Problem to work on >>
Which lines of the entries below run from the one holding "houten (355, 1725)" to the one holding "dagen (354, 1335)", inclusive? Set down exactly those lines and no others.

Input records Start Marker

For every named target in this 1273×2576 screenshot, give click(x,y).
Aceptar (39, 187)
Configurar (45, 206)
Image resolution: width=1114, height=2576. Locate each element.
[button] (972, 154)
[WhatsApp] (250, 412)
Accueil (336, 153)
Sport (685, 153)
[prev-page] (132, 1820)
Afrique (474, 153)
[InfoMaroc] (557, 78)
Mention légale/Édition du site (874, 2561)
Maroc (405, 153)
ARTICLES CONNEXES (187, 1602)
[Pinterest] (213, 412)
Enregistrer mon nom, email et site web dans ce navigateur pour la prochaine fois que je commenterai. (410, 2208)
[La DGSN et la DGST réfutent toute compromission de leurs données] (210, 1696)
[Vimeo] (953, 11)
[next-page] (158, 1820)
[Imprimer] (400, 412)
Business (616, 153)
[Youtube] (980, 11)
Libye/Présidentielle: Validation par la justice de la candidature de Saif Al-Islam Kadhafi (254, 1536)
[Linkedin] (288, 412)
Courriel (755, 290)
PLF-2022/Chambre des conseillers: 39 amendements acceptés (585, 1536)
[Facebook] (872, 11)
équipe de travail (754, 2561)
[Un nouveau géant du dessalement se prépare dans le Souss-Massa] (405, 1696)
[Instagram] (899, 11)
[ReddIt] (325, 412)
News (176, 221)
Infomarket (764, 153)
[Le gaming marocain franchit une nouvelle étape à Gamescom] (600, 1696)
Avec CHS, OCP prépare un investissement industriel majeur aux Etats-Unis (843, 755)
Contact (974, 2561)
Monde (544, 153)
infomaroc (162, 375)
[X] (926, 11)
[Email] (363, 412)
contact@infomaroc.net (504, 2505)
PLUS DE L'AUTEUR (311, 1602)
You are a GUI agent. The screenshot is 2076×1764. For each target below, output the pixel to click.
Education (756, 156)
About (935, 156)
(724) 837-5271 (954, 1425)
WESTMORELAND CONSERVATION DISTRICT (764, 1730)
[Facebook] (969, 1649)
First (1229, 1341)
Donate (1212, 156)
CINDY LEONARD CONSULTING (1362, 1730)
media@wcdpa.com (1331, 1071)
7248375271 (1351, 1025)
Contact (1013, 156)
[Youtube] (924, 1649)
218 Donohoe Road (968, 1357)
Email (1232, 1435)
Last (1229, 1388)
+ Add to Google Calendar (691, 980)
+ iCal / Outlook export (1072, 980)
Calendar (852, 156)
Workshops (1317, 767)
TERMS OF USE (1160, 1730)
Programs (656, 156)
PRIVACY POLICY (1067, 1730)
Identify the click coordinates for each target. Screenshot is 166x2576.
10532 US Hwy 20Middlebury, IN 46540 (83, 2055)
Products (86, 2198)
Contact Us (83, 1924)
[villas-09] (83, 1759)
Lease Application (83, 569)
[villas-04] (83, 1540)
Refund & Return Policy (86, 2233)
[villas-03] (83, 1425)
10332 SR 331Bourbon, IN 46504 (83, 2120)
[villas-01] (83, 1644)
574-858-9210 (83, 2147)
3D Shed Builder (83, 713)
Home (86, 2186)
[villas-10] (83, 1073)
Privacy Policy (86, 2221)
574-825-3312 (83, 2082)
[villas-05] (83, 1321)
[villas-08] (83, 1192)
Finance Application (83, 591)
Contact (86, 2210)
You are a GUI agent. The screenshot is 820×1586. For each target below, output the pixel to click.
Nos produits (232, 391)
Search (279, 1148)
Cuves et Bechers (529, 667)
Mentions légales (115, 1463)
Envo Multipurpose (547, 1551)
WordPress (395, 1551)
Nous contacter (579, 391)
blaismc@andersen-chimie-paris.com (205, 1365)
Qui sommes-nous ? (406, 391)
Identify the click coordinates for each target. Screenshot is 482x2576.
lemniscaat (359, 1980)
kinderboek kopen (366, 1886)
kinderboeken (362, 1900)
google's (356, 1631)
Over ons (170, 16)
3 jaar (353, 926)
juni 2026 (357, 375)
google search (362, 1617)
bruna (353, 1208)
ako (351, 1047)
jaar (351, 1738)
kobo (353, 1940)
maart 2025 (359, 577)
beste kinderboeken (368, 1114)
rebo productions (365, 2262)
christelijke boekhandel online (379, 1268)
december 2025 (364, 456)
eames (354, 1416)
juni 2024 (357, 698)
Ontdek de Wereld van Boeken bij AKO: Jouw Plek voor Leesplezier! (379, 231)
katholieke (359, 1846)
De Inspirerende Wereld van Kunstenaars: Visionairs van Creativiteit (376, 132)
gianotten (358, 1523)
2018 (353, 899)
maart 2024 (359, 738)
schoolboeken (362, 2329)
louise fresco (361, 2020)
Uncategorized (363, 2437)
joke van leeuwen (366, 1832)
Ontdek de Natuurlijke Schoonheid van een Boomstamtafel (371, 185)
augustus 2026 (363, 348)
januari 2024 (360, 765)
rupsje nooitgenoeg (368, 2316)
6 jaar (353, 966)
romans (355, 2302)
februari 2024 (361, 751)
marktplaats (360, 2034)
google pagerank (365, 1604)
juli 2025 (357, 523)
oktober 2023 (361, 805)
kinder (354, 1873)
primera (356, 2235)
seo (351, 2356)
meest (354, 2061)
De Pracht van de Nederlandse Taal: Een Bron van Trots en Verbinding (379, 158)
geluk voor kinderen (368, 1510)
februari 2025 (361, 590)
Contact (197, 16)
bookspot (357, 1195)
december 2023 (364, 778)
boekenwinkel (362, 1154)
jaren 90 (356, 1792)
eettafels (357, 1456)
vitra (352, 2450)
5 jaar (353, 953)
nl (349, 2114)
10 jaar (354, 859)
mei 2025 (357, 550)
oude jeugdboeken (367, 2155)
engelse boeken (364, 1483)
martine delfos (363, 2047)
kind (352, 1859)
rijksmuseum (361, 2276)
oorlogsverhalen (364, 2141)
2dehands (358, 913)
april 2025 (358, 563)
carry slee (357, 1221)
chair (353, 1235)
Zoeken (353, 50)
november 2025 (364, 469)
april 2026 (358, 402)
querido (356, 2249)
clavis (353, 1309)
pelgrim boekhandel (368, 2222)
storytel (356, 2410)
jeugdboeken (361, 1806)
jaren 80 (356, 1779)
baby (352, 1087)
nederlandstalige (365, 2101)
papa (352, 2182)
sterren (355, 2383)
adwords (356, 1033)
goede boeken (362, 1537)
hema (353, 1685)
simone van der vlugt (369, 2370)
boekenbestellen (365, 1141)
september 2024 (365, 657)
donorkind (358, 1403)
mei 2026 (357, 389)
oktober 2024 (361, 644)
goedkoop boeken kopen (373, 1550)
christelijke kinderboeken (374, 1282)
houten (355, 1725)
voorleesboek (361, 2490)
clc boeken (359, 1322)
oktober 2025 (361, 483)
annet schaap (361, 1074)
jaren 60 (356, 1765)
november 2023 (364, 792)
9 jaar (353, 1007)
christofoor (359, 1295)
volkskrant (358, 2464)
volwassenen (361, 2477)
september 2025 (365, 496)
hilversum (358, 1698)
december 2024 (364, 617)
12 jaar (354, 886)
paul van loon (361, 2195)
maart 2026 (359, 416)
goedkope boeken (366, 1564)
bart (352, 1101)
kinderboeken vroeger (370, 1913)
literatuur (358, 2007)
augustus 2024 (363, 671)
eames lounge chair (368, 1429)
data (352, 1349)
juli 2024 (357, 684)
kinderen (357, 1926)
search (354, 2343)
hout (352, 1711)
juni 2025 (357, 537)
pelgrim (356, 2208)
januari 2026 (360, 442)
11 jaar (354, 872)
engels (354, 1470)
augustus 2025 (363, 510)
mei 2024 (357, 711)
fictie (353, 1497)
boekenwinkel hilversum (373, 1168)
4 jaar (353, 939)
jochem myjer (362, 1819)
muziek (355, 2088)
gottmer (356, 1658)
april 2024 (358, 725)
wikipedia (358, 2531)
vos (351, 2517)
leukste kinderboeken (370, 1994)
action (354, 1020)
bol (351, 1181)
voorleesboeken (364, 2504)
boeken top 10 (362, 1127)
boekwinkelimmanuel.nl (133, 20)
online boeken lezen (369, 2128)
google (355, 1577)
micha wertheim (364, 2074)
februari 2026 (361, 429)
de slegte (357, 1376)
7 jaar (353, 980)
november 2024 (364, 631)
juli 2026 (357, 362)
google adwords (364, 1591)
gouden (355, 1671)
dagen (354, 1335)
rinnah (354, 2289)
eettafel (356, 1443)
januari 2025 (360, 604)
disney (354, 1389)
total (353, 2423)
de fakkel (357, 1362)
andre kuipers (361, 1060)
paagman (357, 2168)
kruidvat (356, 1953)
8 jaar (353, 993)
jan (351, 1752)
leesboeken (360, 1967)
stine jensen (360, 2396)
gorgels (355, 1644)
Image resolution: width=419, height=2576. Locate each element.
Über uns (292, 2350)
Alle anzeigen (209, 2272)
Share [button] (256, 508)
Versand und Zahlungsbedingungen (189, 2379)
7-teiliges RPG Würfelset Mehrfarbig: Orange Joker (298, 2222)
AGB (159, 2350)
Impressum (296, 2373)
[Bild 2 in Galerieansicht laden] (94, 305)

Input records End Marker

Solution to this problem >>
houten (355, 1725)
voorleesboek (361, 2490)
clc boeken (359, 1322)
oktober 2025 (361, 483)
annet schaap (361, 1074)
jaren 60 (356, 1765)
november 2023 (364, 792)
9 jaar (353, 1007)
christofoor (359, 1295)
volkskrant (358, 2464)
volwassenen (361, 2477)
september 2025 (365, 496)
hilversum (358, 1698)
december 2024 (364, 617)
12 jaar (354, 886)
paul van loon (361, 2195)
maart 2026 (359, 416)
goedkope boeken (366, 1564)
bart (352, 1101)
kinderboeken vroeger (370, 1913)
literatuur (358, 2007)
augustus 2024 (363, 671)
eames lounge chair (368, 1429)
data (352, 1349)
juli 2024 (357, 684)
kinderen (357, 1926)
search (354, 2343)
hout (352, 1711)
juni 2025 (357, 537)
pelgrim (356, 2208)
januari 2026 (360, 442)
11 jaar (354, 872)
engels (354, 1470)
augustus 2025 (363, 510)
mei 2024 (357, 711)
fictie (353, 1497)
boekenwinkel hilversum (373, 1168)
4 jaar (353, 939)
jochem myjer (362, 1819)
muziek (355, 2088)
gottmer (356, 1658)
april 2024 (358, 725)
wikipedia (358, 2531)
vos (351, 2517)
leukste kinderboeken (370, 1994)
action (354, 1020)
bol (351, 1181)
voorleesboeken (364, 2504)
boeken top 10 (362, 1127)
boekwinkelimmanuel.nl (133, 20)
online boeken lezen (369, 2128)
google (355, 1577)
micha wertheim (364, 2074)
februari 2026 (361, 429)
de slegte (357, 1376)
7 jaar (353, 980)
november 2024 (364, 631)
juli 2026 (357, 362)
google adwords (364, 1591)
gouden (355, 1671)
dagen (354, 1335)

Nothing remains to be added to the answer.